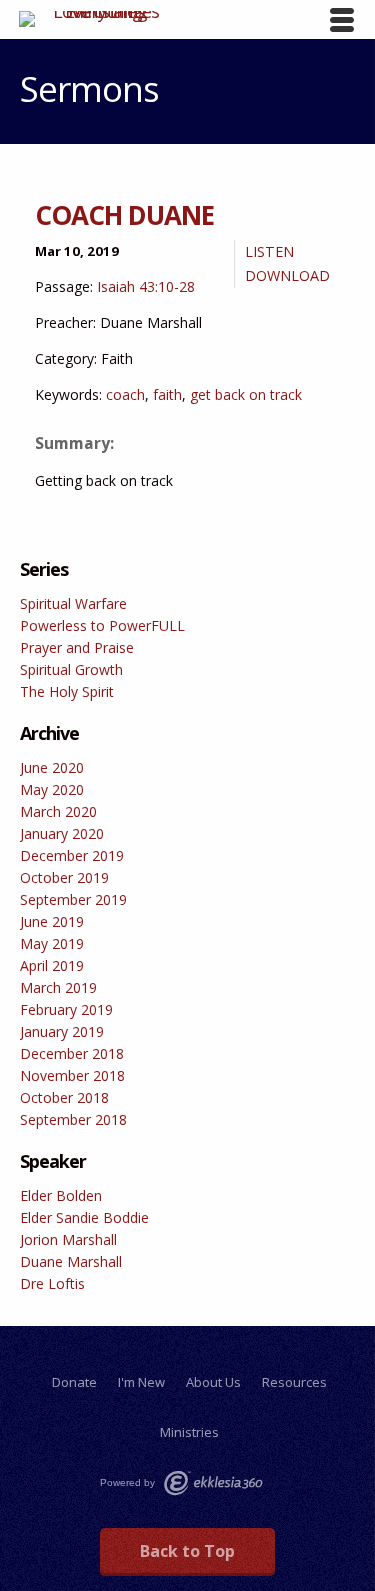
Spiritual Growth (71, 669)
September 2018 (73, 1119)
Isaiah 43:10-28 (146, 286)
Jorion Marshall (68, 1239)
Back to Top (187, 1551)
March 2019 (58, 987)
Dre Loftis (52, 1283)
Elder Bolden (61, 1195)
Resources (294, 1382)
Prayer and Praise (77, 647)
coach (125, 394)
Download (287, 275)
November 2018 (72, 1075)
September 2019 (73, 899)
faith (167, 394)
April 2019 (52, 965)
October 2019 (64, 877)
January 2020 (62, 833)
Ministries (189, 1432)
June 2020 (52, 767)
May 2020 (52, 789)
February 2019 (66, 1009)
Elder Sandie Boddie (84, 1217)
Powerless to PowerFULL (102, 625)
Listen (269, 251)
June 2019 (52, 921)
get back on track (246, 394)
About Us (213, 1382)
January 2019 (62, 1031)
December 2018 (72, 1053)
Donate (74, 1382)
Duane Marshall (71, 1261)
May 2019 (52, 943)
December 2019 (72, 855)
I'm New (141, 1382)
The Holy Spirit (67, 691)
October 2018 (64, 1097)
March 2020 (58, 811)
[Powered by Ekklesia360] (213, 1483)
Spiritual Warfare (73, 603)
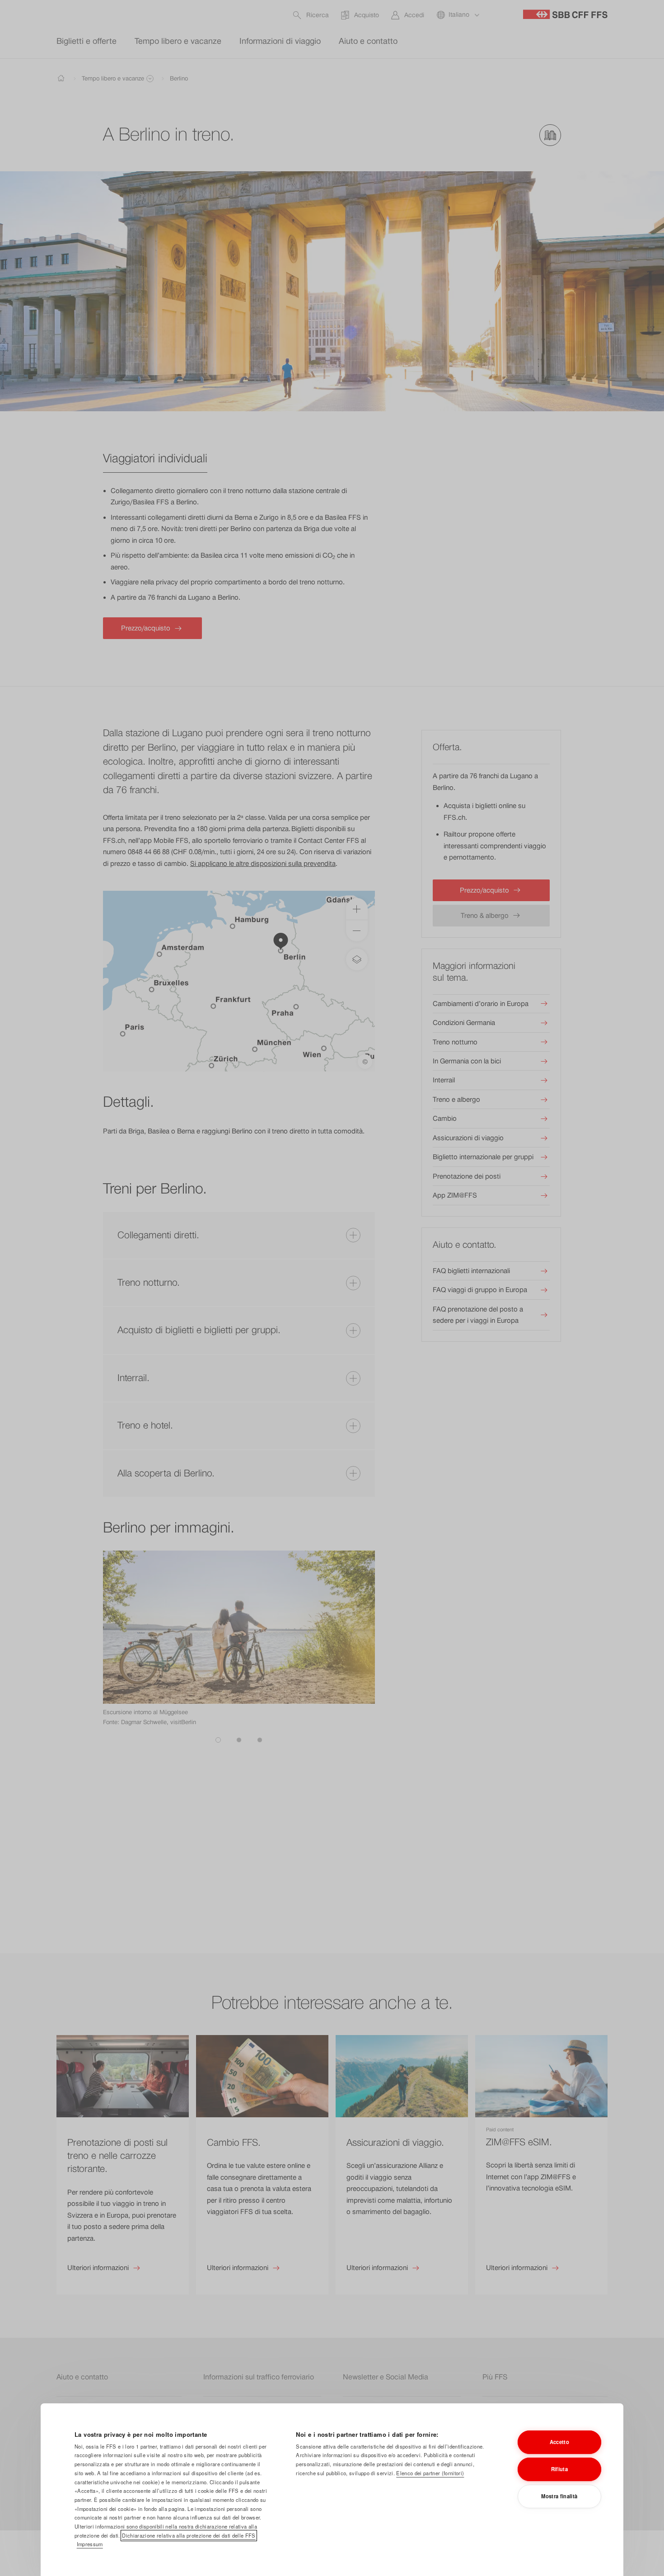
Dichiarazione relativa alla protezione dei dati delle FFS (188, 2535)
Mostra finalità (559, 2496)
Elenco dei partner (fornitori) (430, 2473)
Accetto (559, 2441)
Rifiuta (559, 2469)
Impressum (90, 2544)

....

- Task description: Whatever pictures the entries contain, omit them, and write the rest out exactly.

- Written response:
Spiritual Growth (71, 669)
September 2018 (73, 1119)
Isaiah 43:10-28 (146, 286)
Jorion Marshall (68, 1239)
Back to Top (187, 1551)
March 2019 (58, 987)
Dre Loftis (52, 1283)
Elder Bolden (61, 1195)
Resources (294, 1382)
Prayer and Praise (77, 647)
coach (125, 394)
Download (287, 275)
November 2018 (72, 1075)
September 2019 (73, 899)
faith (167, 394)
April 2019 (52, 965)
October 2019 (64, 877)
January 2020 (62, 833)
Ministries (189, 1432)
June 2020 (52, 767)
May 2020 (52, 789)
February 2019 (66, 1009)
Elder Sandie Boddie (84, 1217)
Powerless to PowerFULL (102, 625)
Listen (269, 251)
June 2019 (52, 921)
get back on track (246, 394)
About Us (213, 1382)
January 2019 (62, 1031)
December 2018 (72, 1053)
Donate (74, 1382)
Duane Marshall (71, 1261)
May 2019 (52, 943)
December 2019 (72, 855)
I'm New (141, 1382)
The Holy Spirit (67, 691)
October 2018 (64, 1097)
March 2020 (58, 811)
[Powered by Ekklesia360] (213, 1483)
Spiritual Warfare (73, 603)
Dichiarazione relativa alla protezione dei dati delle FFS (188, 2535)
Mostra finalità (559, 2496)
Elenco dei partner (fornitori) (430, 2473)
Accetto (559, 2441)
Rifiuta (559, 2469)
Impressum (90, 2544)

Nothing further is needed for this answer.